## [Task objective]
Output every line of the data exactly as it appears.

Stored data:
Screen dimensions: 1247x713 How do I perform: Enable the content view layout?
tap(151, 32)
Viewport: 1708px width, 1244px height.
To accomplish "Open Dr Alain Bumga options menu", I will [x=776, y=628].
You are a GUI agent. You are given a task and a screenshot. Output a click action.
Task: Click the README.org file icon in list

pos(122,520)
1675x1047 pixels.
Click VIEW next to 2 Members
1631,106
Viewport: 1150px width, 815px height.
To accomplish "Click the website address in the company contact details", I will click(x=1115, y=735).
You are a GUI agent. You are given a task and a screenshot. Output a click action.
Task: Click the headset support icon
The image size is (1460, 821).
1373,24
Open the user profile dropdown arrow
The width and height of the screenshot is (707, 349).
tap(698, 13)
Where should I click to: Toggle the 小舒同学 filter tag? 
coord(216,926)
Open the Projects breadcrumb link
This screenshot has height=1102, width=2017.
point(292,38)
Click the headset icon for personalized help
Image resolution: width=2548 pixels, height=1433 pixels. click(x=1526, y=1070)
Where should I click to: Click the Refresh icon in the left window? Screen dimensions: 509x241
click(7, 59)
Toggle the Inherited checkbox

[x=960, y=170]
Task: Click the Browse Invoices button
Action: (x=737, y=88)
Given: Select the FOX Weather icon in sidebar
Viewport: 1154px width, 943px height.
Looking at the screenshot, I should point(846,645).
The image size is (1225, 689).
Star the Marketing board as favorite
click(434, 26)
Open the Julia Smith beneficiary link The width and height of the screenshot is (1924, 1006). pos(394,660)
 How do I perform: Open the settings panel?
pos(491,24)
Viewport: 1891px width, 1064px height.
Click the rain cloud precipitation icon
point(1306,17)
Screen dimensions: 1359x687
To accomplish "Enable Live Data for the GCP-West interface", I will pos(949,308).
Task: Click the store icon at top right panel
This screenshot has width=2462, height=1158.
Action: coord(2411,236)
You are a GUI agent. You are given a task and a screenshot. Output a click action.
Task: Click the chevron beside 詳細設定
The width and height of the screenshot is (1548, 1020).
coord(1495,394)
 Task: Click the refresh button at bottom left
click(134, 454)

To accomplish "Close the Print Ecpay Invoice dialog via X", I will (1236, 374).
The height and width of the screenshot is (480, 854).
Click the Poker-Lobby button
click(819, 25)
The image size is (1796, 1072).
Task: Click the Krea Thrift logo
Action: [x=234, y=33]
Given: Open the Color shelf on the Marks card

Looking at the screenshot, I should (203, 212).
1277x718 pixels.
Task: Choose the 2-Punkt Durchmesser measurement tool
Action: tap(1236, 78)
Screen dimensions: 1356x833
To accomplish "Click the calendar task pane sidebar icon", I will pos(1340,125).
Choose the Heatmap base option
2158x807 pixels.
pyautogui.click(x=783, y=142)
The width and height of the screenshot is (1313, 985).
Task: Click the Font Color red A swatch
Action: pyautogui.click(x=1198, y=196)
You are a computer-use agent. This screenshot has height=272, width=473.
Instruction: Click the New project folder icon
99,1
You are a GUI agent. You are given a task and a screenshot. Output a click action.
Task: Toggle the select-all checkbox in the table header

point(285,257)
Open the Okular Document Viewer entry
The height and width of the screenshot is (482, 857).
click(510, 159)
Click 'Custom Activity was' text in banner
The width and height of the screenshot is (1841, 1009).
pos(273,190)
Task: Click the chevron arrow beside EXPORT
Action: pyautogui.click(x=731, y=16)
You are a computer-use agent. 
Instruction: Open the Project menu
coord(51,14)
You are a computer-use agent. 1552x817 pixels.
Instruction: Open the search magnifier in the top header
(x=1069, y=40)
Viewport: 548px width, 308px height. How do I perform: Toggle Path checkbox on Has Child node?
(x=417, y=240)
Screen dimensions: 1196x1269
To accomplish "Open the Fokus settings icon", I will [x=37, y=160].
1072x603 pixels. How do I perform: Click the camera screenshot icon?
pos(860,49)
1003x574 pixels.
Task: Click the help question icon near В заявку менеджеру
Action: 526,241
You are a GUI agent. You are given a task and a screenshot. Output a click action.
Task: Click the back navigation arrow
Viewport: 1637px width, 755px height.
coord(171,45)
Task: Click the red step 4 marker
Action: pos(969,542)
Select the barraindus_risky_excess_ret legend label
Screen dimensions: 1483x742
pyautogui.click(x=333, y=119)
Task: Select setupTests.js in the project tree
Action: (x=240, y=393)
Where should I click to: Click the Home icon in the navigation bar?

## [Solved exercise]
Screen dimensions: 1247x713 How do I perform: Enable the content view layout?
tap(151, 32)
Viewport: 1708px width, 1244px height.
To accomplish "Open Dr Alain Bumga options menu", I will [x=776, y=628].
You are a GUI agent. You are given a task and a screenshot. Output a click action.
Task: Click the README.org file icon in list

pos(122,520)
1675x1047 pixels.
Click VIEW next to 2 Members
1631,106
Viewport: 1150px width, 815px height.
To accomplish "Click the website address in the company contact details", I will click(x=1115, y=735).
You are a GUI agent. You are given a task and a screenshot. Output a click action.
Task: Click the headset support icon
The image size is (1460, 821).
1373,24
Open the user profile dropdown arrow
The width and height of the screenshot is (707, 349).
tap(698, 13)
Where should I click to: Toggle the 小舒同学 filter tag? 
coord(216,926)
Open the Projects breadcrumb link
This screenshot has height=1102, width=2017.
point(292,38)
Click the headset icon for personalized help
Image resolution: width=2548 pixels, height=1433 pixels. click(x=1526, y=1070)
Where should I click to: Click the Refresh icon in the left window? Screen dimensions: 509x241
click(7, 59)
Toggle the Inherited checkbox

[x=960, y=170]
Task: Click the Browse Invoices button
Action: (x=737, y=88)
Given: Select the FOX Weather icon in sidebar
Viewport: 1154px width, 943px height.
Looking at the screenshot, I should point(846,645).
The image size is (1225, 689).
Star the Marketing board as favorite
click(434, 26)
Open the Julia Smith beneficiary link The width and height of the screenshot is (1924, 1006). pos(394,660)
 How do I perform: Open the settings panel?
pos(491,24)
Viewport: 1891px width, 1064px height.
Click the rain cloud precipitation icon
point(1306,17)
Screen dimensions: 1359x687
To accomplish "Enable Live Data for the GCP-West interface", I will pos(949,308).
Task: Click the store icon at top right panel
This screenshot has width=2462, height=1158.
Action: coord(2411,236)
You are a GUI agent. You are given a task and a screenshot. Output a click action.
Task: Click the chevron beside 詳細設定
The width and height of the screenshot is (1548, 1020).
coord(1495,394)
 Task: Click the refresh button at bottom left
click(134, 454)

To accomplish "Close the Print Ecpay Invoice dialog via X", I will (1236, 374).
The height and width of the screenshot is (480, 854).
Click the Poker-Lobby button
click(819, 25)
The image size is (1796, 1072).
Task: Click the Krea Thrift logo
Action: [x=234, y=33]
Given: Open the Color shelf on the Marks card

Looking at the screenshot, I should (203, 212).
1277x718 pixels.
Task: Choose the 2-Punkt Durchmesser measurement tool
Action: tap(1236, 78)
Screen dimensions: 1356x833
To accomplish "Click the calendar task pane sidebar icon", I will pos(1340,125).
Choose the Heatmap base option
2158x807 pixels.
pyautogui.click(x=783, y=142)
The width and height of the screenshot is (1313, 985).
Task: Click the Font Color red A swatch
Action: pyautogui.click(x=1198, y=196)
You are a computer-use agent. This screenshot has height=272, width=473.
Instruction: Click the New project folder icon
99,1
You are a GUI agent. You are given a task and a screenshot. Output a click action.
Task: Toggle the select-all checkbox in the table header

point(285,257)
Open the Okular Document Viewer entry
The height and width of the screenshot is (482, 857).
click(510, 159)
Click 'Custom Activity was' text in banner
The width and height of the screenshot is (1841, 1009).
pos(273,190)
Task: Click the chevron arrow beside EXPORT
Action: pyautogui.click(x=731, y=16)
You are a computer-use agent. 
Instruction: Open the Project menu
coord(51,14)
You are a computer-use agent. 1552x817 pixels.
Instruction: Open the search magnifier in the top header
(x=1069, y=40)
Viewport: 548px width, 308px height. How do I perform: Toggle Path checkbox on Has Child node?
(x=417, y=240)
Screen dimensions: 1196x1269
To accomplish "Open the Fokus settings icon", I will [x=37, y=160].
1072x603 pixels. How do I perform: Click the camera screenshot icon?
pos(860,49)
1003x574 pixels.
Task: Click the help question icon near В заявку менеджеру
Action: 526,241
You are a GUI agent. You are given a task and a screenshot. Output a click action.
Task: Click the back navigation arrow
Viewport: 1637px width, 755px height.
coord(171,45)
Task: Click the red step 4 marker
Action: pos(969,542)
Select the barraindus_risky_excess_ret legend label
Screen dimensions: 1483x742
pyautogui.click(x=333, y=119)
Task: Select setupTests.js in the project tree
Action: (x=240, y=393)
Where should I click to: Click the Home icon in the navigation bar?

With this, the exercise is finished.